Of course, these claims can only be verified after I’ve published a formal description of the algorithm — it’s very possible that my analysis is faulty — or after I’ve published the source code (which is much more likely and probably more useful). Until then, here’s a simple overview of the approach.

I called the algorithm “Greedy Variance Minimization” (GVM for short). It’s so named because:

  • It never looks ahead - a clustering decision is made every time a new point is added.
  • It uses variance as the measure of cluster cohesion - the variance of the points within a cluster is the only attribute considered; the points inside a cluster can be discarded as the algorithm proceeds.
  • It always acts so as to minimize - specifically it attempts to minimize the sum of cluster variances over all clusters.

Description

The algorithm is configured with a maximum number of clusters (C) and the point dimension (D). Initially, no points have been added, so there are no clusters.

The first C points that are added form their own single point clusters. Each point has a mass (which naturally serves as a weighting in most applications) and may be assigned a key (which is entirely under the domain of the application and is not included in these diagrams)

In addition to tracking the individual clusters, the algorithm maintains a heap of all possible cluster pairings. Each pair is assigned a cost equal to the amount by which the variance of the combined cluster exceeds that of the two clusters individually.

At the addition of the C+1th point, and for all subsequent points, the algorithm must choose either to add the point to an existing cluster or to merge two existing clusters and form a new cluster from the new point. To do this, the cost (increase in variance) of adding the point to each possible cluster is computed and compared to the cost of the cluster-pair top of the heap. The lowest cost operation — either adding or merging — wins.

After every operation the heap of cluster-pairs is sifted appropriately and the algorithm proceeds in this manner until all the points have been added.

Benefits

  • The algorithm is linear in the number of points. This is a lifesaver when you want quick results over large datasets.
  • The ‘best current’ clustering is always immediately available (essentially because it’s the core of the algorithm’s state).

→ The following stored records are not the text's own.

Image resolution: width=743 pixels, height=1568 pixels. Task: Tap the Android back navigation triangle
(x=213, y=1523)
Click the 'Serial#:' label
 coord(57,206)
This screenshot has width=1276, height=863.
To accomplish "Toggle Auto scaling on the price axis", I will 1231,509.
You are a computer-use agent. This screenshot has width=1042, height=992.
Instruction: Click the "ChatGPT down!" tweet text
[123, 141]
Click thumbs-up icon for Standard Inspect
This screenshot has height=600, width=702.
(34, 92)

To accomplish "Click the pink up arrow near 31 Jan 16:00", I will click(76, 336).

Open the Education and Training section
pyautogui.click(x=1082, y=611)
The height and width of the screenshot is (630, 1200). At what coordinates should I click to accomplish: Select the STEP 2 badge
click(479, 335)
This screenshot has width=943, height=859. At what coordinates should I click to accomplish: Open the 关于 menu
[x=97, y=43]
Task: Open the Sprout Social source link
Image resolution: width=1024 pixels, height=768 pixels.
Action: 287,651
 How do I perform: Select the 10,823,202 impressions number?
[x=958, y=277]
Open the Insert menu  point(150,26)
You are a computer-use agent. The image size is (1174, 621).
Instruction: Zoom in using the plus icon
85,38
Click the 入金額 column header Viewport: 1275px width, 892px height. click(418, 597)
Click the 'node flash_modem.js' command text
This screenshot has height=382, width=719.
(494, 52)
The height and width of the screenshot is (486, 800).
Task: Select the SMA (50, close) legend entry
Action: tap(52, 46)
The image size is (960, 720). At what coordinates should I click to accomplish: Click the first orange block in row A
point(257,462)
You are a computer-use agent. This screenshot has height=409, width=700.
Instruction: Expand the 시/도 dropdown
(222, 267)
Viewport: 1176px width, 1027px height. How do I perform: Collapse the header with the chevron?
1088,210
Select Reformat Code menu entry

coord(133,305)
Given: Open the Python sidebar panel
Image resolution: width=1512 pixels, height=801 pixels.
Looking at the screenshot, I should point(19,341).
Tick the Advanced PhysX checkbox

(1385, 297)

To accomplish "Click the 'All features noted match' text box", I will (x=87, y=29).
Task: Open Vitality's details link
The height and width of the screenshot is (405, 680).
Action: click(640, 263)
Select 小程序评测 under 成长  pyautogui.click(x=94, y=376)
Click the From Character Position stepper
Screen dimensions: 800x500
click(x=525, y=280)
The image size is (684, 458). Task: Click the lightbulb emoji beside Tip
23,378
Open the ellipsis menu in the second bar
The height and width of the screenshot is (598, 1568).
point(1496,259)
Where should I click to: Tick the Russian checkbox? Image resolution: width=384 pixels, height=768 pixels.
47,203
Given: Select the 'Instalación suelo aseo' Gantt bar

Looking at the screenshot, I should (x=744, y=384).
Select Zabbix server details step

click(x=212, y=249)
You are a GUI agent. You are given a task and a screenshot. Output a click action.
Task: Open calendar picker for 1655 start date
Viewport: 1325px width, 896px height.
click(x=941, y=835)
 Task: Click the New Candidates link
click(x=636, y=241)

This means it is possible to get preliminary/progressive results.
  • The keying of points is under application control. This provides a lot of flexibility by allowing the application to trade-off space/time/completeness (see below).

Limitations

  • The algorithm is sensitive to C. The value of C may often need to be larger than the number of clusters in the dataset. This is because it may take time for the algorithm to accumulate sufficient points to seed sensible clusters. If C is too low, the algorithm may commit itself to clustering too early.
  • The algorithm is sensitive to the order in which points are added. If the order of the points, as presented to the algorithm, correlates to one or more coordinates, the algorithm may make bad choices from which it cannot later recover. A large number of highly localized points will create a number of highly localized clusters. As more distant points are added, large numbers of points will be assigned to the wrong cluster and the algorithm may fail to discern the correct clusters at all.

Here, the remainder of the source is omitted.